### INSTRUCTIONS TO FOLLOW:
Your answer must consist of exactly the lines below, starting with the line with "Instruction: Click the blue プレビュー button" and going on through the line with "Task: Click the Johnny Harris name label", and nothing else.

### MATERIAL TO PROCESS:
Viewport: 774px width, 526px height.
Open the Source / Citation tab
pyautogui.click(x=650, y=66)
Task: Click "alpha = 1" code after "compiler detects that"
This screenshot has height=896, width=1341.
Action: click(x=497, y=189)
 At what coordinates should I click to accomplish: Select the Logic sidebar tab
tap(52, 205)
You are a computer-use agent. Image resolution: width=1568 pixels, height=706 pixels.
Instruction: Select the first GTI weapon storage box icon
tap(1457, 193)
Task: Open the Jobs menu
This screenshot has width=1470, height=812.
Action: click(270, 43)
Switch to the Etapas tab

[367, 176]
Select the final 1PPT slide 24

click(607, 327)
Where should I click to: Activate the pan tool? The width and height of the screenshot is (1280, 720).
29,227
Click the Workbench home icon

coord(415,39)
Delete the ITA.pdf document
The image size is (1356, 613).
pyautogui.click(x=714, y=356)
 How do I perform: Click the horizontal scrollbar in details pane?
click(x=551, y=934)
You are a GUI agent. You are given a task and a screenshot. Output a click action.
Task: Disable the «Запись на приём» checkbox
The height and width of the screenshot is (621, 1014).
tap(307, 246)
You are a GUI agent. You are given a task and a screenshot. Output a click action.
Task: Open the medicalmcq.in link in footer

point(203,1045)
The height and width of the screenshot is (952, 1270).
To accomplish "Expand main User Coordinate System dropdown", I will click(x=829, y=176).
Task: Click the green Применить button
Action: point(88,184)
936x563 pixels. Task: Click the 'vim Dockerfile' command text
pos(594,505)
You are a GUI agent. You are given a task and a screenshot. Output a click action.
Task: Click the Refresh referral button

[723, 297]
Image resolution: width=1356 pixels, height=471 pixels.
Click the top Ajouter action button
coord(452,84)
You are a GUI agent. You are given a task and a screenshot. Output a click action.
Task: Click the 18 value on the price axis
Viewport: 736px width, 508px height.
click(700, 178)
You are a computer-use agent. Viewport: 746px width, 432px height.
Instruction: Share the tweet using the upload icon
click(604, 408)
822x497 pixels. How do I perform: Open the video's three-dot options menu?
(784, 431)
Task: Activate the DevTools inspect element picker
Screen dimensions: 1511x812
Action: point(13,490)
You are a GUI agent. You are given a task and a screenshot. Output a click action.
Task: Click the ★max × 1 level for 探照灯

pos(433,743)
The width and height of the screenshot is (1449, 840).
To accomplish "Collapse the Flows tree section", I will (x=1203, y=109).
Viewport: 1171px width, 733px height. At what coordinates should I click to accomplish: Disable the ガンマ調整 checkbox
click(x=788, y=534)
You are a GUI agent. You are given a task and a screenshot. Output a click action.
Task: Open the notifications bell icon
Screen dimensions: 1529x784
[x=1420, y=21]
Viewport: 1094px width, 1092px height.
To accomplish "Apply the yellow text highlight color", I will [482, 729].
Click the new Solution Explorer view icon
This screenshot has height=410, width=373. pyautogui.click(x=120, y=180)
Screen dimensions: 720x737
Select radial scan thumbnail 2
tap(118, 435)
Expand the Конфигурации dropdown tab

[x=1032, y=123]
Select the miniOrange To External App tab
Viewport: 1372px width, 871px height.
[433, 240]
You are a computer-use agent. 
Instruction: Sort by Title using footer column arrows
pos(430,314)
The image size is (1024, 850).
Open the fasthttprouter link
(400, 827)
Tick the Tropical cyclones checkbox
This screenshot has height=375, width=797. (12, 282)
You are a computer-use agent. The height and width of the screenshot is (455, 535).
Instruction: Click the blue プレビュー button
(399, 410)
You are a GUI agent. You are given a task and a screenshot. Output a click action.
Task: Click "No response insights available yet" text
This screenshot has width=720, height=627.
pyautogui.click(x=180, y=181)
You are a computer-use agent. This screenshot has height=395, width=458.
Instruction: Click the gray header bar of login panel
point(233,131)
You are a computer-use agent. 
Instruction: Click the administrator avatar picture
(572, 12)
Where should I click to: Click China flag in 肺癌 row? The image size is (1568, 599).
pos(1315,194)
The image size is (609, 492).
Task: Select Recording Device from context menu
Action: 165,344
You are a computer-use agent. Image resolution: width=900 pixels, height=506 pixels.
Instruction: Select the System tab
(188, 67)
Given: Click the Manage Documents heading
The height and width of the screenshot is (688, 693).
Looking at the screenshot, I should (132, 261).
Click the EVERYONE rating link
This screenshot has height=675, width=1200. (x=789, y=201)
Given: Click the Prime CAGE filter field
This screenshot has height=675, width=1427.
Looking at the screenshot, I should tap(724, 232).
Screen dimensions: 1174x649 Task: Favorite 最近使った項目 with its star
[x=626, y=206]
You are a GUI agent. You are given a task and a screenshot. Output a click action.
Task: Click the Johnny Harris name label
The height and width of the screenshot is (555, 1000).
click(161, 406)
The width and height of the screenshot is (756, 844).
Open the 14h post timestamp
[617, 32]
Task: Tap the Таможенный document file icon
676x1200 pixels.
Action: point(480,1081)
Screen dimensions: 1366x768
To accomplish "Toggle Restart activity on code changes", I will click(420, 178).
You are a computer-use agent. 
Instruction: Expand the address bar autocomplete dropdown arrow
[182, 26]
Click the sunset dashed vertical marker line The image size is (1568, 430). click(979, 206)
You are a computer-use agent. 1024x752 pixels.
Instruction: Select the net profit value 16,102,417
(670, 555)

### RESPONSE AREA:
Instruction: Click the blue プレビュー button
(399, 410)
You are a GUI agent. You are given a task and a screenshot. Output a click action.
Task: Click "No response insights available yet" text
This screenshot has width=720, height=627.
pyautogui.click(x=180, y=181)
You are a computer-use agent. This screenshot has height=395, width=458.
Instruction: Click the gray header bar of login panel
point(233,131)
You are a computer-use agent. 
Instruction: Click the administrator avatar picture
(572, 12)
Where should I click to: Click China flag in 肺癌 row? The image size is (1568, 599).
pos(1315,194)
The image size is (609, 492).
Task: Select Recording Device from context menu
Action: 165,344
You are a computer-use agent. Image resolution: width=900 pixels, height=506 pixels.
Instruction: Select the System tab
(188, 67)
Given: Click the Manage Documents heading
The height and width of the screenshot is (688, 693).
Looking at the screenshot, I should (132, 261).
Click the EVERYONE rating link
This screenshot has height=675, width=1200. (x=789, y=201)
Given: Click the Prime CAGE filter field
This screenshot has height=675, width=1427.
Looking at the screenshot, I should tap(724, 232).
Screen dimensions: 1174x649 Task: Favorite 最近使った項目 with its star
[x=626, y=206]
You are a GUI agent. You are given a task and a screenshot. Output a click action.
Task: Click the Johnny Harris name label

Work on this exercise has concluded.